內建的 iter() 會呼叫 __iter__;next() 會呼叫 __next__。手動逐步走訪一個串列:
it = iter([10, 20, 30])
print(next(it)) # 10
print(next(it)) # 20
print(next(it)) # 30
print(next(it)) # raises StopIteration
for 是「呼叫一次 __iter__,然後在 __next__ 上不斷迴圈,直到出現 StopIteration」的語法糖。¶
for x in items: 實際上做的事:
_it = iter(items)
while True:
try:
x = next(_it)
except StopIteration:
break
# ... loop body ...
每一個串列、元組、字串、字典、集合、檔案物件與產生器都已經實作了 __iter__ 與 __next__ -- 這正是它們全都能搭配 for 使用的原因。
2.31.2. yield 與產生器函式¶
包含 yield 陳述式的函式是產生器函式。呼叫它並不會執行函式主體,而是傳回一個產生器物件(一種迭代器),它每次只執行函式主體中的一個 yield:
def count_up_to(n):
i = 0
while i < n:
yield i
i += 1
for value in count_up_to(3):
print(value)
輸出:
0
1
2
每一次對 next() 的呼叫都會恢復函式的執行,直到下一個 yield,將該值交給呼叫者,然後在那裡暫停。區域狀態(此例中為 i)會在多次恢復之間被保留。
next() 會執行函式主體直到下一個 yield,把值交回,然後暫停。區域狀態會在暫停期間存續。¶
產生器是惰性產生序列最簡單的方式 -- 不會建構任何串列,項目只在消費者要求時才會被計算,而且函式想要的話可以永無止境地產出項目。
2.31.3. 惰性管線¶
產生器可以良好地組合。一個產生器的輸出可以餵入另一個產生器:
def numbers():
i = 0
while True:
yield i
i += 1
def squares(source):
for x in source:
yield x * x
pipeline = squares(numbers())
for v in pipeline:
if v > 100:
break
print(v)
這些值一次一個地流經管線 -- 沒有中間串列,numbers 中也沒有內建上限,由消費者(for v in pipeline)決定何時停止。

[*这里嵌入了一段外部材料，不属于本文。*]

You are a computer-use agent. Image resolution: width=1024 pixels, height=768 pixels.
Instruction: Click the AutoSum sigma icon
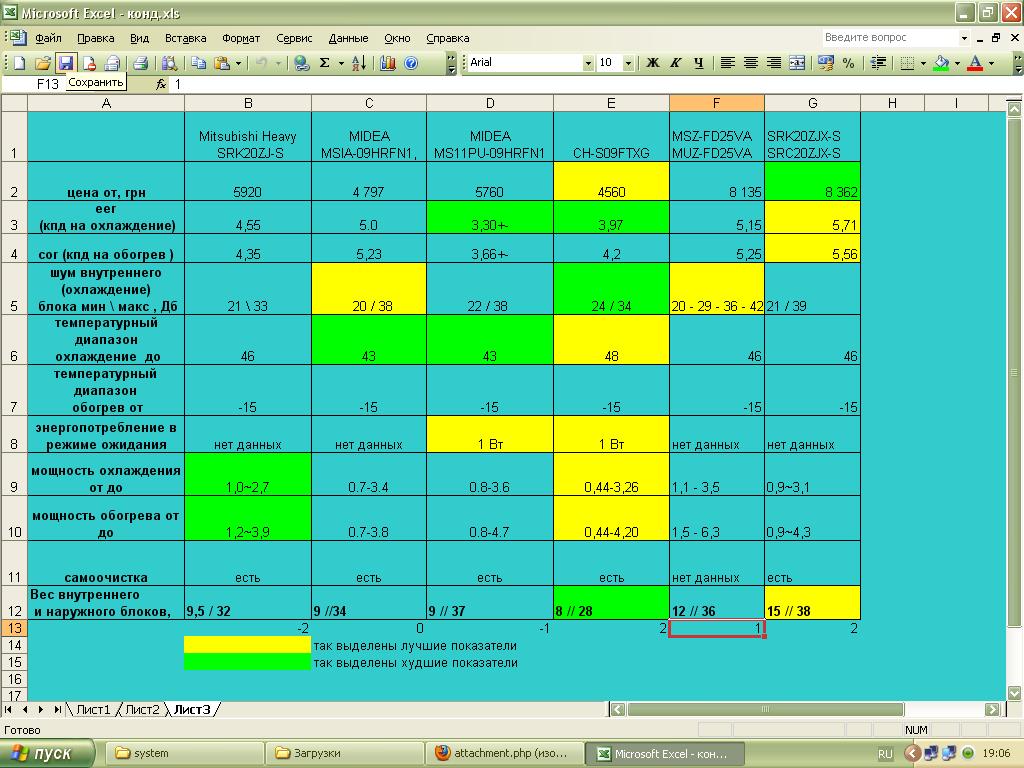[325, 63]
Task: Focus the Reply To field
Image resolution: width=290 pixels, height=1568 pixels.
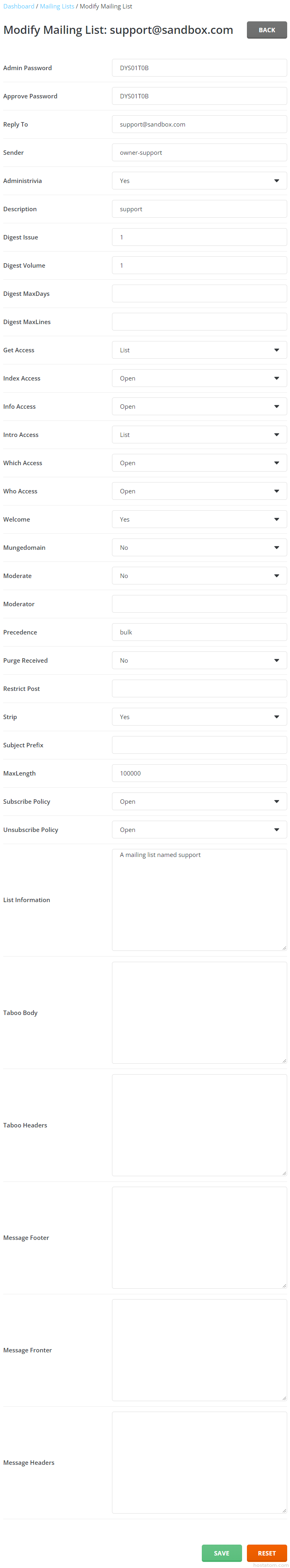Action: coord(199,124)
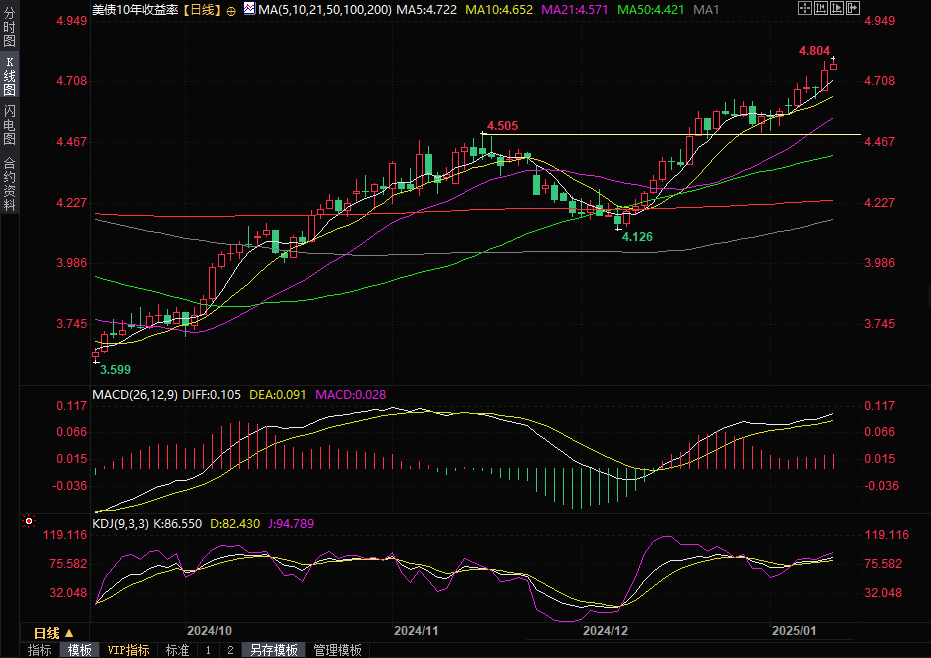Screen dimensions: 931x658
Task: Open the 闪电图 view tab
Action: pos(10,124)

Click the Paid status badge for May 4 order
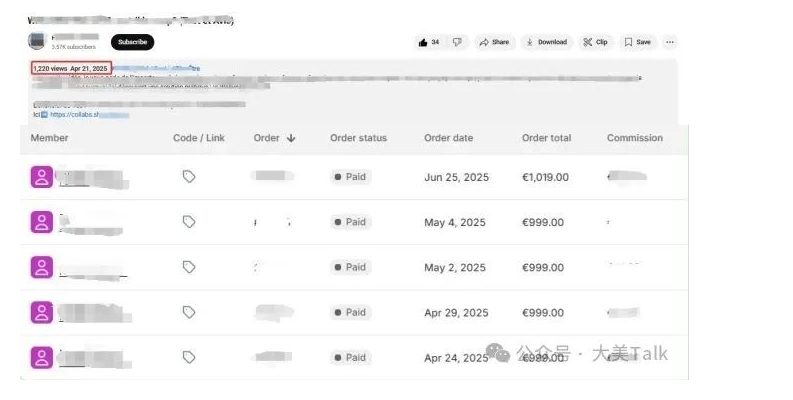[350, 222]
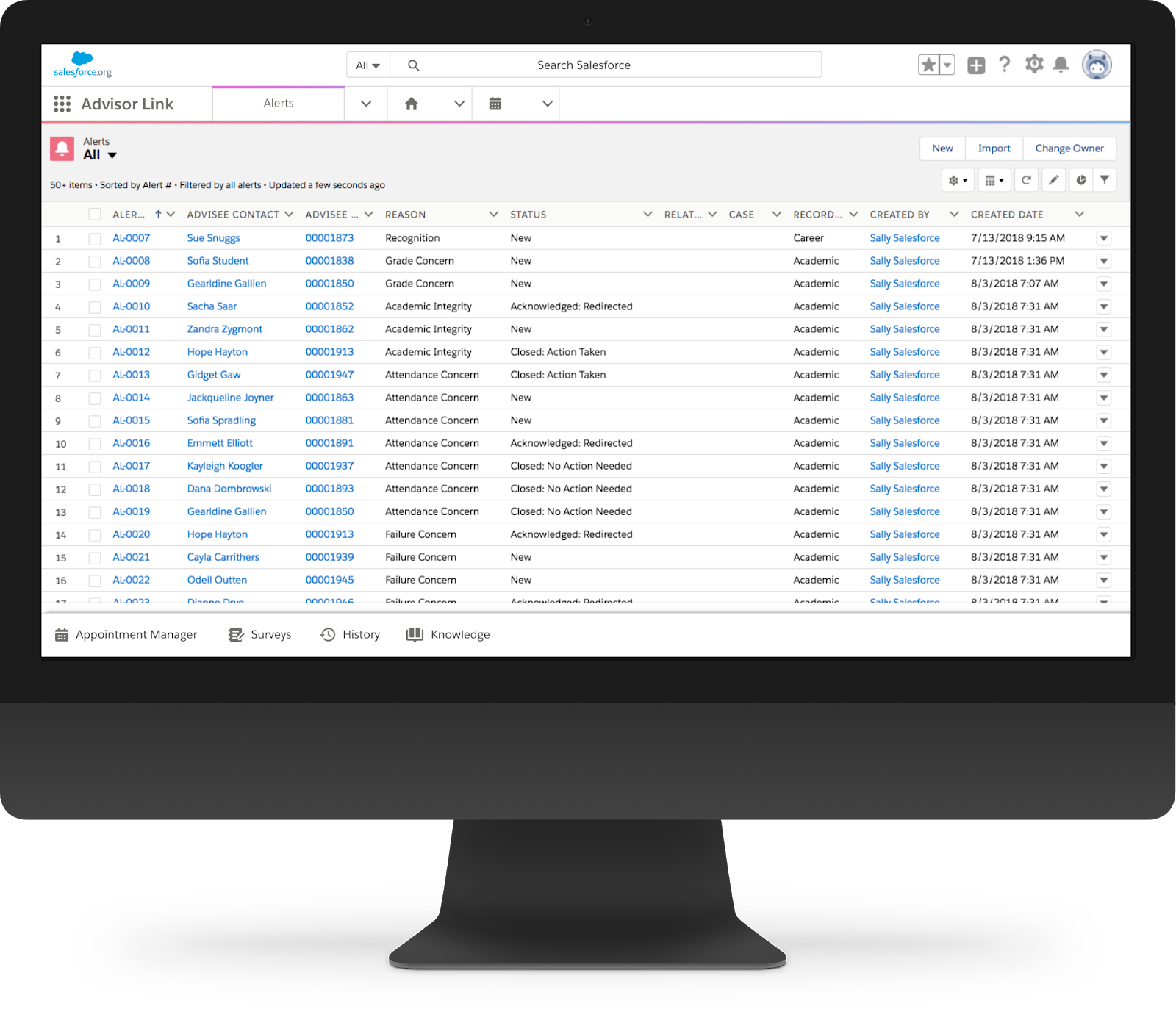Open the Setup gear icon
The image size is (1176, 1009).
tap(1034, 65)
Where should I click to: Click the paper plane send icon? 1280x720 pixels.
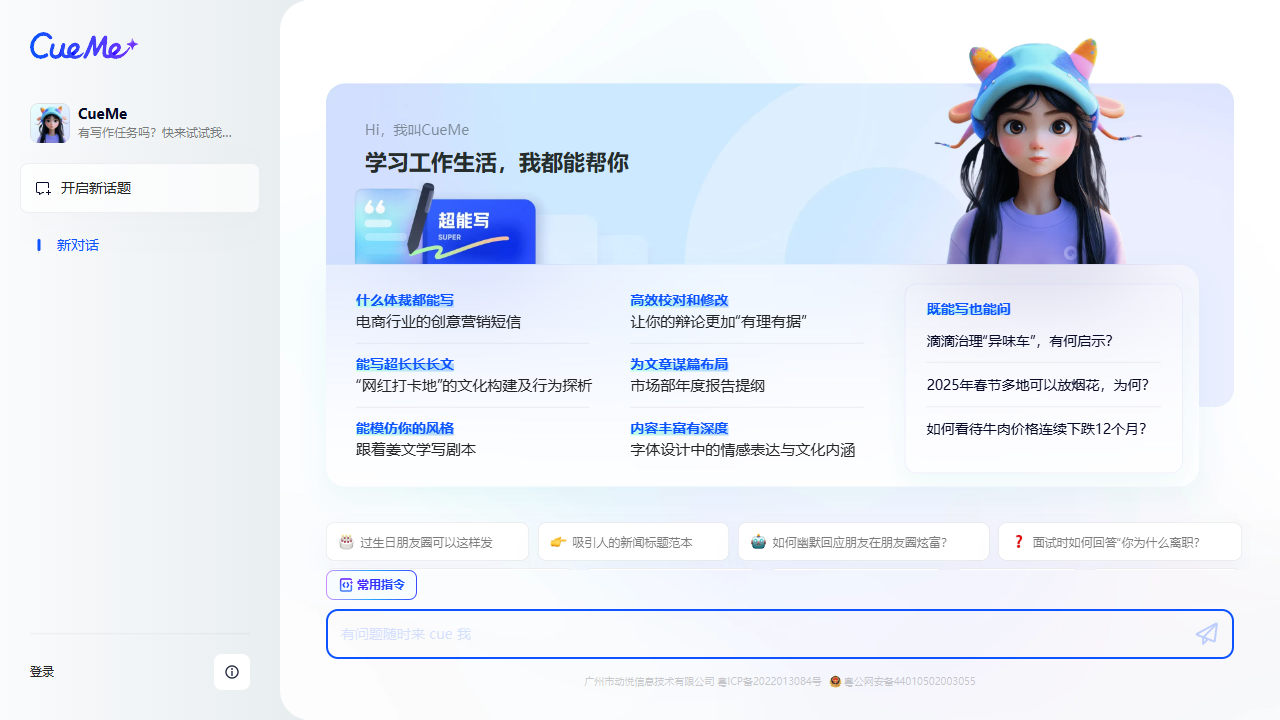click(x=1207, y=634)
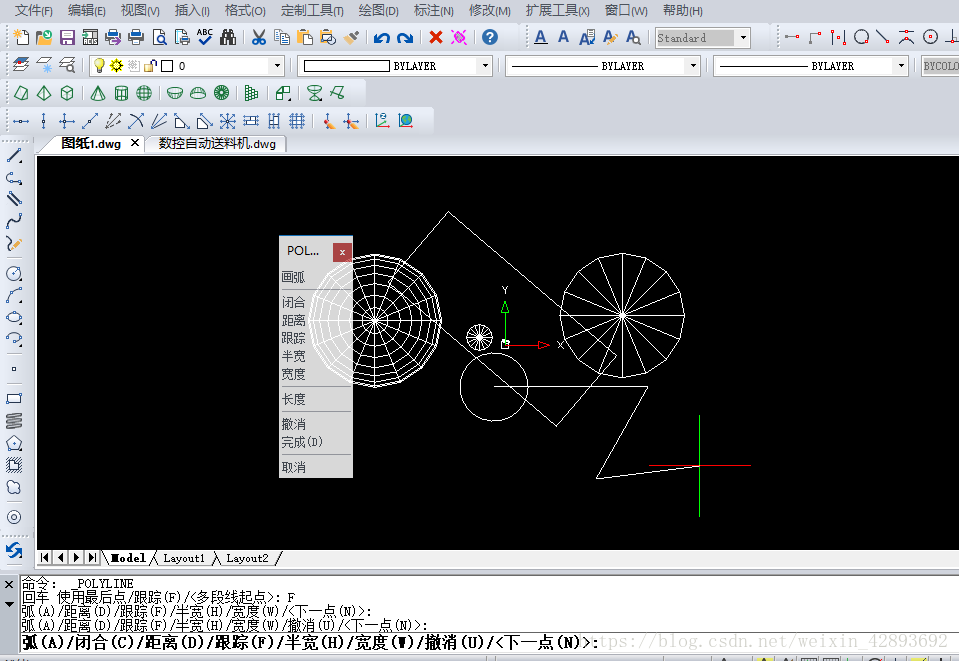
Task: Expand the first BYLAYER color dropdown
Action: (x=485, y=66)
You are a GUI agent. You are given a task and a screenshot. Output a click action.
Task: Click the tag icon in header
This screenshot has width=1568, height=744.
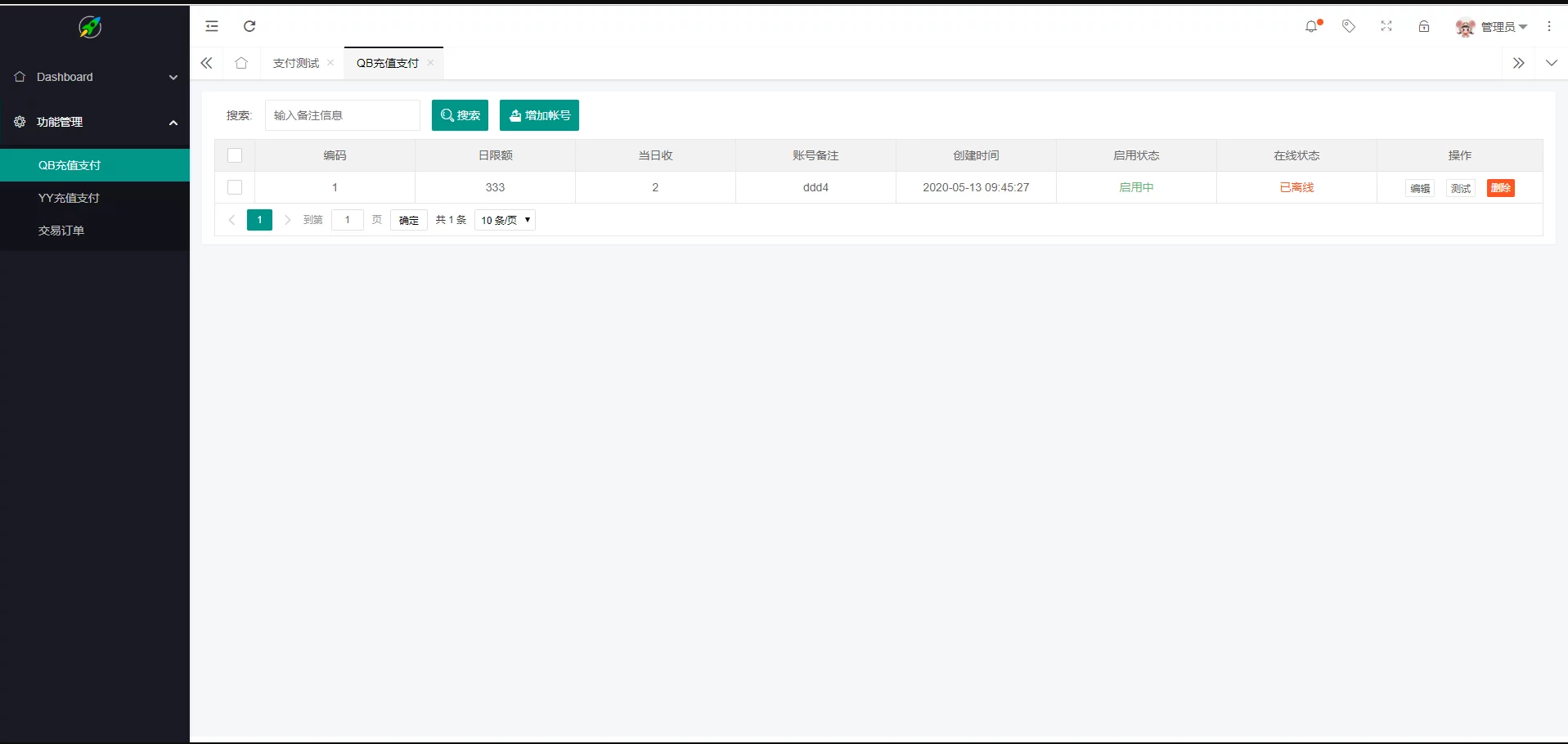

消費者上的每一次 next() 都會觸發一次貫穿整條鏈的拉取;值只有在有東西要求時才會存在。¶
2.31.3.1. yield from¶
從另一個可迭代物件拉取項目並逐一產出,這種迴圈夠常見,因此 Python 提供了一個捷徑。yield from iter 運算式會依序產出該可迭代物件所產生的每一個值 -- 就如同產生器內嵌了一個 for x in iter: yield x 迴圈一般:
def chain(*sources):
for source in sources:
yield from source
for v in chain([1, 2, 3], (4, 5), "abc"):
print(v)
輸出:
1
2
3
4
5
a
b
c
yield from 與明確的 for 迴圈完全等價,只是更簡短,而且它能將內層可迭代物件的 StopIteration 乾淨俐落地向上傳遞到外層產生器 -- 在將數個產生器首尾相連串接時非常有用。
2.31.3.2. 當 yield 用盡時¶
執行到產生器函式的結尾之外(或遇到明確的 return)會自動引發 StopIteration。不需要手動引發它;外圍的 for 迴圈會偵測到它並結束。
當產生程式碼自然地寫成帶有幾個 yield 點的迴圈時,請使用產生器;當你真的需要將整個序列保留在記憶體中時,請使用單純的串列生成式。